For many years, my own business paid more in health insurance premiums than we
did to rent our storefront. In fact, for many businesses, health insurance is
the single largest non-salary expense they have.
So last fall, when the candidates from both parties -- from
the presidential to the congressional level -- talked about health-care reform
as a pressing need, I thought that our working-class families would finally get
the health care they deserve.
But the current debate leaves me cold.
You see, I believe that a strong public option is essential
to reforming health care in our country. Without it, there will be no reform at
all, just business as usual for the health insurers who suck huge profits from
us by preying on our vulnerability -- our fear of getting sick or being
injured. A public option would hold insurers accountable and create competition
to drive down costs.
The first tries at drafting legislation in Senate and House committees
contain a public option. However, the guidelines to be included in that public
option are so stringent that it would shut out many small businesses and self-employed
people, or make them pay a fee to participate in the public plan. If employers
have ten or fewer employees, they MAY qualify for the public insurance option
sometime in 2013. If employers have 20 or fewer employees, they MAY qualify for
the public insurance option sometime in 2014. If employers have more than 20 employees,
they MAY be able to get the public insurance option sometime in 2015, if
approved by “the Commissioner.” However, there is nothing in the drafts of legislation
mandating such approval or requiring the government to make the public
insurance option available to all employers for their workers at any time in
the future.
In fact, it is estimated by congressional aides that only
about 9 million people (of the 47 million who are currently uninsured) will be
insured by the public plan by 2019.
Which begs the question: Is a “public plan” truly a public
plan if it is not universally available to, well, the public?

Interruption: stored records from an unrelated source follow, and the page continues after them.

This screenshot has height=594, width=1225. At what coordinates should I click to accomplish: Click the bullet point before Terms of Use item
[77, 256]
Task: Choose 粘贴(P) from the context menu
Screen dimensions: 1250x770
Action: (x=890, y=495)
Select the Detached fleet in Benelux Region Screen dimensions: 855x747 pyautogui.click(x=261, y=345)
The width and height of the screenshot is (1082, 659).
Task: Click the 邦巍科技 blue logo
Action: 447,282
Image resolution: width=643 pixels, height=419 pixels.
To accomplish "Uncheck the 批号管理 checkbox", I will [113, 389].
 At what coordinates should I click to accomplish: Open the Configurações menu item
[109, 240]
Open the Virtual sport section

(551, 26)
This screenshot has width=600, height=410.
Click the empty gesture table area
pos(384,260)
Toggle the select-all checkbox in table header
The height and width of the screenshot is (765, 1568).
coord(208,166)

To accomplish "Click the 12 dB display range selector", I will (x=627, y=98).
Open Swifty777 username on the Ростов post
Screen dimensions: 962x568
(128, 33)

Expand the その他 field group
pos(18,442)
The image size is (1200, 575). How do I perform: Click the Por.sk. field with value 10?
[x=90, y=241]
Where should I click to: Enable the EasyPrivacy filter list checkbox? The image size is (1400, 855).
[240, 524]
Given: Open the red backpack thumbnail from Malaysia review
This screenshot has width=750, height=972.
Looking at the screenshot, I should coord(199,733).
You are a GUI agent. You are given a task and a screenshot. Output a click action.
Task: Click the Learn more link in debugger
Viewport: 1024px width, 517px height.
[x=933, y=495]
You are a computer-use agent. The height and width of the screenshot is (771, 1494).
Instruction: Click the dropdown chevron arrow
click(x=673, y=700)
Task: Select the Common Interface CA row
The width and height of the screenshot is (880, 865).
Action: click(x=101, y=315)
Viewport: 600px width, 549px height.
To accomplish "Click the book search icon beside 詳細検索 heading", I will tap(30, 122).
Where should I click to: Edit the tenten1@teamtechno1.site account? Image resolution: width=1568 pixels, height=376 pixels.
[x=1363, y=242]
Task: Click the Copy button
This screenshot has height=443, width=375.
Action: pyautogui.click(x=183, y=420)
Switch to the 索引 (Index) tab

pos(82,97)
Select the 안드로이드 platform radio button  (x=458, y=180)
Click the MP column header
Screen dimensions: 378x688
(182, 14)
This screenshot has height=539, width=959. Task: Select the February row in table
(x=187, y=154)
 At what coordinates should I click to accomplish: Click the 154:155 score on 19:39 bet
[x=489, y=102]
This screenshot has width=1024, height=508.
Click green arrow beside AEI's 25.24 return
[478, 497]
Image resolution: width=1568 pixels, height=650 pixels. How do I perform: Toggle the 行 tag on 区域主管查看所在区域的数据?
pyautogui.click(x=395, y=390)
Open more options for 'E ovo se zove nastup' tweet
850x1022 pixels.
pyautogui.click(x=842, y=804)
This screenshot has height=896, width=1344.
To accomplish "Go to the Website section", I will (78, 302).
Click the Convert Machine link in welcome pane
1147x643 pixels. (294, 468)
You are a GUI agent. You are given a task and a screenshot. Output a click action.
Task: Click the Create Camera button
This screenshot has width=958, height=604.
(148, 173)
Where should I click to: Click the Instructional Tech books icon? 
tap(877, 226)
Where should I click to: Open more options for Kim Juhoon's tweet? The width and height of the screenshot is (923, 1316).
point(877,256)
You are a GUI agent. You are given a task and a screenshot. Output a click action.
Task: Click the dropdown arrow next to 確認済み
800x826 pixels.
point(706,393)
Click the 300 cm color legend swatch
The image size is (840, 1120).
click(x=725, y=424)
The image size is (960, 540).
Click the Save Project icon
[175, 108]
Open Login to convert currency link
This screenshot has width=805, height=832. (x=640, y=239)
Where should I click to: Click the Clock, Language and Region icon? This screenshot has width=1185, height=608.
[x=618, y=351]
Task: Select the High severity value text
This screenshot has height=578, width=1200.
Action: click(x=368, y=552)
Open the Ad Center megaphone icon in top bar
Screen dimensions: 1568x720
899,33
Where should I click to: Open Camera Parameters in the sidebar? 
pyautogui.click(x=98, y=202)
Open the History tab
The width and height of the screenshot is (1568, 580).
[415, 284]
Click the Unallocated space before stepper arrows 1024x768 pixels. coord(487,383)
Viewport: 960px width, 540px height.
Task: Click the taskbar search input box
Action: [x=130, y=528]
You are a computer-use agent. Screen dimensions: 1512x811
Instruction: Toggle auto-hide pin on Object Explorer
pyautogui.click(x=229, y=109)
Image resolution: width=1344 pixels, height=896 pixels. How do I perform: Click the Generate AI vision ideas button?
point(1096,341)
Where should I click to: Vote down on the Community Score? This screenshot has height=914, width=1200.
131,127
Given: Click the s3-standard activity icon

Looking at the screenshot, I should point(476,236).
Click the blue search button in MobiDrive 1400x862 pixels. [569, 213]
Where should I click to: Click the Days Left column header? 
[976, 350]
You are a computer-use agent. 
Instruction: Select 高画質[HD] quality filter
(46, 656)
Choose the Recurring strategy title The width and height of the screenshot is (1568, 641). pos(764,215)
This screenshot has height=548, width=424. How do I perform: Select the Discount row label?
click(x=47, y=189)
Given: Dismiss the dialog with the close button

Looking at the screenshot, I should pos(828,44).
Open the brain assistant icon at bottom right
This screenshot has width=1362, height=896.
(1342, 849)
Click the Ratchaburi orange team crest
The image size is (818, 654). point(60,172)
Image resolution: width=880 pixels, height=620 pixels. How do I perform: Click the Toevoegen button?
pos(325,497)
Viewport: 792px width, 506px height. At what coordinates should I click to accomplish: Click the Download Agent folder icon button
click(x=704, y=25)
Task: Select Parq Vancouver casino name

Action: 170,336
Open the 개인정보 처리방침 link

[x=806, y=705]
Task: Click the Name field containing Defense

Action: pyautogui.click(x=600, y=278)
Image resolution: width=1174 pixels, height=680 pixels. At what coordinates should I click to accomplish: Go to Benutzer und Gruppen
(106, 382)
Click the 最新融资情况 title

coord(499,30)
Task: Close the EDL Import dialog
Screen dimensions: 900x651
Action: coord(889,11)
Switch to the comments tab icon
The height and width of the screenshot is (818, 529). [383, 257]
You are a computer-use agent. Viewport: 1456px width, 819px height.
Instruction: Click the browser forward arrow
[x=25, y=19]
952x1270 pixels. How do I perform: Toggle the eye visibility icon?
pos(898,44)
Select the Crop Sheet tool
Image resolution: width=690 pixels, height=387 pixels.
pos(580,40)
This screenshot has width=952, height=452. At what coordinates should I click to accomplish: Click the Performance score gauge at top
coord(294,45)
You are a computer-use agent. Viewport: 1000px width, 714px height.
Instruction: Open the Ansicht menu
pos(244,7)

Lately, we’ve been handed a new wrinkle. Even the
watered-down, weenie public plan may be off the table altogether in favor of
non-profit co-ops. You'd be able to choose from a network of health-care
providers in our state that opted to be included in the co-op, similar to the
way Blue Advantage works in NC now. For those of you that have seen double-digit
increases in your premiums, while your co-pays have also gone up, I have a
question: How’s that workin’ for ya?
Until we have universally available health care that is
affordable to all our citizens, we are morally bankrupt. Until we have
universally available health care that is affordable to all our citizens, we
will be at a disadvantage when competing with all other industrialized nations.
Health care impacts every aspect of our life in the US today, from the sustainability
of our economy to the education of our children.
Won’t you join me in telling Senators Burr and Hagan, and
Representative Foxx. that we need health-care reform now, and it needs to
include an affordable public option available to all our citizens?
Marsha Walpole lives
and worries about her family’s health insurance needs
in Cove Creek.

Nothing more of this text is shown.